▸ **What you are asked to do**
Extract all of the following lines verbatim, leaving none out and changing nothing.
+++ Input
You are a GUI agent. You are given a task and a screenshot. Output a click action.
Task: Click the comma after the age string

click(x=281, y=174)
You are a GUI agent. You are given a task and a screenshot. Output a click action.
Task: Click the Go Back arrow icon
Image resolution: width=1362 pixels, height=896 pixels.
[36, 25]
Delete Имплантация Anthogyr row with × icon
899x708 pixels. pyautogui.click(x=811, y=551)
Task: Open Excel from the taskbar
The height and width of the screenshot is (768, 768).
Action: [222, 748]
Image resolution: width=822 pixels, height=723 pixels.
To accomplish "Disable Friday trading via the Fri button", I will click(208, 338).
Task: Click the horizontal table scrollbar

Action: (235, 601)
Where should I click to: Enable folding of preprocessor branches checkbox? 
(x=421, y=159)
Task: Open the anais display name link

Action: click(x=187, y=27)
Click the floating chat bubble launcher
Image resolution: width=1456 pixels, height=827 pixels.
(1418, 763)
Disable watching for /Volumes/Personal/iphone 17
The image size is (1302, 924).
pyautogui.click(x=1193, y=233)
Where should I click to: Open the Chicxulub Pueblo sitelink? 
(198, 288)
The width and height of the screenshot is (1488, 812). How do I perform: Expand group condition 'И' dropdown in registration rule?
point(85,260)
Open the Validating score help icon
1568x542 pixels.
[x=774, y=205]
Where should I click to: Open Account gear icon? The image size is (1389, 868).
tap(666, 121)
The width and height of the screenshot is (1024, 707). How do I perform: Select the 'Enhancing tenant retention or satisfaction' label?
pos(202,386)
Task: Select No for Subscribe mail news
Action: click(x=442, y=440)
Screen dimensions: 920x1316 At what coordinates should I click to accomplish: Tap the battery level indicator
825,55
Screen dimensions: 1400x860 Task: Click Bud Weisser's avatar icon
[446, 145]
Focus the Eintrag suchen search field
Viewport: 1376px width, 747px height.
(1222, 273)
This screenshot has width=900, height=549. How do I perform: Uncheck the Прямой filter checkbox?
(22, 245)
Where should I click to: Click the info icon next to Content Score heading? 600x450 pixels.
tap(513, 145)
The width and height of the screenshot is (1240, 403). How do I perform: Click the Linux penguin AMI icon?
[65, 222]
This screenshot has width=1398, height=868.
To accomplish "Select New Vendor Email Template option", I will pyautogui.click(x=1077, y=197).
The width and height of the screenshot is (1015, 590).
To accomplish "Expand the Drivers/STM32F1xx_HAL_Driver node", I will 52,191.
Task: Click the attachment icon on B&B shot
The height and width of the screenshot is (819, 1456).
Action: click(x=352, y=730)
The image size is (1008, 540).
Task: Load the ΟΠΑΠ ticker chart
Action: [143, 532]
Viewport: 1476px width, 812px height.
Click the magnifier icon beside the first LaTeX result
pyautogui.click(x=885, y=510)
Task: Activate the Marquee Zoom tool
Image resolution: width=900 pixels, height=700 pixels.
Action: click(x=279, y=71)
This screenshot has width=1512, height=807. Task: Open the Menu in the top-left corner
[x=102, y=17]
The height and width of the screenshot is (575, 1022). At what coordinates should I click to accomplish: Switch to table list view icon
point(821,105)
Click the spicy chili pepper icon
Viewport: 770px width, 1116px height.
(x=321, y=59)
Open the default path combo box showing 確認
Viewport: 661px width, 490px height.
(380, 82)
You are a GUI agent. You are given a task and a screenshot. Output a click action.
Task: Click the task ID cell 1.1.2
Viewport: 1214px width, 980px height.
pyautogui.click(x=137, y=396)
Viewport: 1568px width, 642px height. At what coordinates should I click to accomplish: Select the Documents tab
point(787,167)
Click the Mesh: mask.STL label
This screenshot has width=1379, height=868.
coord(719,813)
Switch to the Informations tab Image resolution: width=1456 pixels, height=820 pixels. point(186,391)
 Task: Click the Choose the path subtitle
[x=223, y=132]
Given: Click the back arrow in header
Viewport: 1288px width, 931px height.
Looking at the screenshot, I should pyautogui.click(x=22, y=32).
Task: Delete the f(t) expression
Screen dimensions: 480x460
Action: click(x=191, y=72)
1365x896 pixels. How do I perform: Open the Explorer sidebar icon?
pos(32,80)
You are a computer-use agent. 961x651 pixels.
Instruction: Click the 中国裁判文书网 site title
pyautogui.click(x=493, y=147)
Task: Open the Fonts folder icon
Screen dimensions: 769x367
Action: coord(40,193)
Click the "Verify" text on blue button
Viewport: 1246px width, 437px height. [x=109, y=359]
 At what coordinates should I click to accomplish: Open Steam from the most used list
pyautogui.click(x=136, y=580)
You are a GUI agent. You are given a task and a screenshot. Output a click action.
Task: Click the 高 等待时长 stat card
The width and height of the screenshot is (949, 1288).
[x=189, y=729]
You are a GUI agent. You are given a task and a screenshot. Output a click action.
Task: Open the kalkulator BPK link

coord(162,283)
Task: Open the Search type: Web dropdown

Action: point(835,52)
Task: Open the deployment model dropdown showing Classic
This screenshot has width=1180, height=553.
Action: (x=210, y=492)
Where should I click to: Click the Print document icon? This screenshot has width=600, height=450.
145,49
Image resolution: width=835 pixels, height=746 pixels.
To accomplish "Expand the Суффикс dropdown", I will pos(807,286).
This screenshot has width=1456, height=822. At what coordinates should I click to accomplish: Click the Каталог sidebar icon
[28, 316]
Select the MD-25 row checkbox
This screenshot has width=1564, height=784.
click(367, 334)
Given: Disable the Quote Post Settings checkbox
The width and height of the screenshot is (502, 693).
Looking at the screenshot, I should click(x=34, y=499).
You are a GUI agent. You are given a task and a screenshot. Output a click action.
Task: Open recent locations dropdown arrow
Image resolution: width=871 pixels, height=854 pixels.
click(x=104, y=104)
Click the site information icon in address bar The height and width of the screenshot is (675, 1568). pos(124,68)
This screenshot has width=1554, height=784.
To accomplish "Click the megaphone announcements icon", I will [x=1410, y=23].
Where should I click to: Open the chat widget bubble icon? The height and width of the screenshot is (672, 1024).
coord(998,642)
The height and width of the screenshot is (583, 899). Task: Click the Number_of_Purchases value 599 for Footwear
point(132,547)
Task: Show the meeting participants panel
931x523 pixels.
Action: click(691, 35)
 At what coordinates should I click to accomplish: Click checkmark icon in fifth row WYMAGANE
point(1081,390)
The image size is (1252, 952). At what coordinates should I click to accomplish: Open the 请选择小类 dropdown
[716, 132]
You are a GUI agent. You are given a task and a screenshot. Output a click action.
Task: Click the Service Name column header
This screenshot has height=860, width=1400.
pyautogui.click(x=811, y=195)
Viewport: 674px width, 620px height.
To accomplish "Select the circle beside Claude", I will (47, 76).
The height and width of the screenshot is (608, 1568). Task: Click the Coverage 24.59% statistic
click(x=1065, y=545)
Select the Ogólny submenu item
++++++
▸ **Result**
You are a GUI agent. You are given a task and a screenshot. Output a click action.
Task: Click the comma after the age string

click(x=281, y=174)
You are a GUI agent. You are given a task and a screenshot. Output a click action.
Task: Click the Go Back arrow icon
Image resolution: width=1362 pixels, height=896 pixels.
[36, 25]
Delete Имплантация Anthogyr row with × icon
899x708 pixels. pyautogui.click(x=811, y=551)
Task: Open Excel from the taskbar
The height and width of the screenshot is (768, 768).
Action: [222, 748]
Image resolution: width=822 pixels, height=723 pixels.
To accomplish "Disable Friday trading via the Fri button", I will click(208, 338).
Task: Click the horizontal table scrollbar

Action: (235, 601)
Where should I click to: Enable folding of preprocessor branches checkbox? 
(x=421, y=159)
Task: Open the anais display name link

Action: click(x=187, y=27)
Click the floating chat bubble launcher
Image resolution: width=1456 pixels, height=827 pixels.
(1418, 763)
Disable watching for /Volumes/Personal/iphone 17
The image size is (1302, 924).
pyautogui.click(x=1193, y=233)
Where should I click to: Open the Chicxulub Pueblo sitelink? 
(198, 288)
The width and height of the screenshot is (1488, 812). How do I perform: Expand group condition 'И' dropdown in registration rule?
point(85,260)
Open the Validating score help icon
1568x542 pixels.
[x=774, y=205]
Where should I click to: Open Account gear icon? The image size is (1389, 868).
tap(666, 121)
The width and height of the screenshot is (1024, 707). How do I perform: Select the 'Enhancing tenant retention or satisfaction' label?
pos(202,386)
Task: Select No for Subscribe mail news
Action: click(x=442, y=440)
Screen dimensions: 920x1316 At what coordinates should I click to accomplish: Tap the battery level indicator
825,55
Screen dimensions: 1400x860 Task: Click Bud Weisser's avatar icon
[446, 145]
Focus the Eintrag suchen search field
Viewport: 1376px width, 747px height.
(1222, 273)
This screenshot has width=900, height=549. How do I perform: Uncheck the Прямой filter checkbox?
(22, 245)
Where should I click to: Click the info icon next to Content Score heading? 600x450 pixels.
tap(513, 145)
The width and height of the screenshot is (1240, 403). How do I perform: Click the Linux penguin AMI icon?
[65, 222]
This screenshot has width=1398, height=868.
To accomplish "Select New Vendor Email Template option", I will pyautogui.click(x=1077, y=197).
The width and height of the screenshot is (1015, 590).
To accomplish "Expand the Drivers/STM32F1xx_HAL_Driver node", I will 52,191.
Task: Click the attachment icon on B&B shot
The height and width of the screenshot is (819, 1456).
Action: click(x=352, y=730)
The image size is (1008, 540).
Task: Load the ΟΠΑΠ ticker chart
Action: [143, 532]
Viewport: 1476px width, 812px height.
Click the magnifier icon beside the first LaTeX result
pyautogui.click(x=885, y=510)
Task: Activate the Marquee Zoom tool
Image resolution: width=900 pixels, height=700 pixels.
Action: click(x=279, y=71)
This screenshot has width=1512, height=807. Task: Open the Menu in the top-left corner
[x=102, y=17]
The height and width of the screenshot is (575, 1022). At what coordinates should I click to accomplish: Switch to table list view icon
point(821,105)
Click the spicy chili pepper icon
Viewport: 770px width, 1116px height.
(x=321, y=59)
Open the default path combo box showing 確認
Viewport: 661px width, 490px height.
(380, 82)
You are a GUI agent. You are given a task and a screenshot. Output a click action.
Task: Click the task ID cell 1.1.2
Viewport: 1214px width, 980px height.
pyautogui.click(x=137, y=396)
Viewport: 1568px width, 642px height. At what coordinates should I click to accomplish: Select the Documents tab
point(787,167)
Click the Mesh: mask.STL label
This screenshot has width=1379, height=868.
coord(719,813)
Switch to the Informations tab Image resolution: width=1456 pixels, height=820 pixels. point(186,391)
 Task: Click the Choose the path subtitle
[x=223, y=132]
Given: Click the back arrow in header
Viewport: 1288px width, 931px height.
Looking at the screenshot, I should pyautogui.click(x=22, y=32).
Task: Delete the f(t) expression
Screen dimensions: 480x460
Action: click(x=191, y=72)
1365x896 pixels. How do I perform: Open the Explorer sidebar icon?
pos(32,80)
You are a computer-use agent. 961x651 pixels.
Instruction: Click the 中国裁判文书网 site title
pyautogui.click(x=493, y=147)
Task: Open the Fonts folder icon
Screen dimensions: 769x367
Action: coord(40,193)
Click the "Verify" text on blue button
Viewport: 1246px width, 437px height. [x=109, y=359]
 At what coordinates should I click to accomplish: Open Steam from the most used list
pyautogui.click(x=136, y=580)
You are a GUI agent. You are given a task and a screenshot. Output a click action.
Task: Click the 高 等待时长 stat card
The width and height of the screenshot is (949, 1288).
[x=189, y=729]
You are a GUI agent. You are given a task and a screenshot. Output a click action.
Task: Open the kalkulator BPK link

coord(162,283)
Task: Open the Search type: Web dropdown

Action: point(835,52)
Task: Open the deployment model dropdown showing Classic
This screenshot has width=1180, height=553.
Action: (x=210, y=492)
Where should I click to: Click the Print document icon? This screenshot has width=600, height=450.
145,49
Image resolution: width=835 pixels, height=746 pixels.
To accomplish "Expand the Суффикс dropdown", I will pos(807,286).
This screenshot has width=1456, height=822. At what coordinates should I click to accomplish: Click the Каталог sidebar icon
[28, 316]
Select the MD-25 row checkbox
This screenshot has width=1564, height=784.
click(367, 334)
Given: Disable the Quote Post Settings checkbox
The width and height of the screenshot is (502, 693).
Looking at the screenshot, I should click(x=34, y=499).
You are a GUI agent. You are given a task and a screenshot. Output a click action.
Task: Open recent locations dropdown arrow
Image resolution: width=871 pixels, height=854 pixels.
click(x=104, y=104)
Click the site information icon in address bar The height and width of the screenshot is (675, 1568). pos(124,68)
This screenshot has width=1554, height=784.
To accomplish "Click the megaphone announcements icon", I will [x=1410, y=23].
Where should I click to: Open the chat widget bubble icon? The height and width of the screenshot is (672, 1024).
coord(998,642)
The height and width of the screenshot is (583, 899). Task: Click the Number_of_Purchases value 599 for Footwear
point(132,547)
Task: Show the meeting participants panel
931x523 pixels.
Action: click(691, 35)
 At what coordinates should I click to accomplish: Click checkmark icon in fifth row WYMAGANE
point(1081,390)
The image size is (1252, 952). At what coordinates should I click to accomplish: Open the 请选择小类 dropdown
[716, 132]
You are a GUI agent. You are given a task and a screenshot. Output a click action.
Task: Click the Service Name column header
This screenshot has height=860, width=1400.
pyautogui.click(x=811, y=195)
Viewport: 674px width, 620px height.
To accomplish "Select the circle beside Claude", I will (47, 76).
The height and width of the screenshot is (608, 1568). Task: Click the Coverage 24.59% statistic
click(x=1065, y=545)
Select the Ogólny submenu item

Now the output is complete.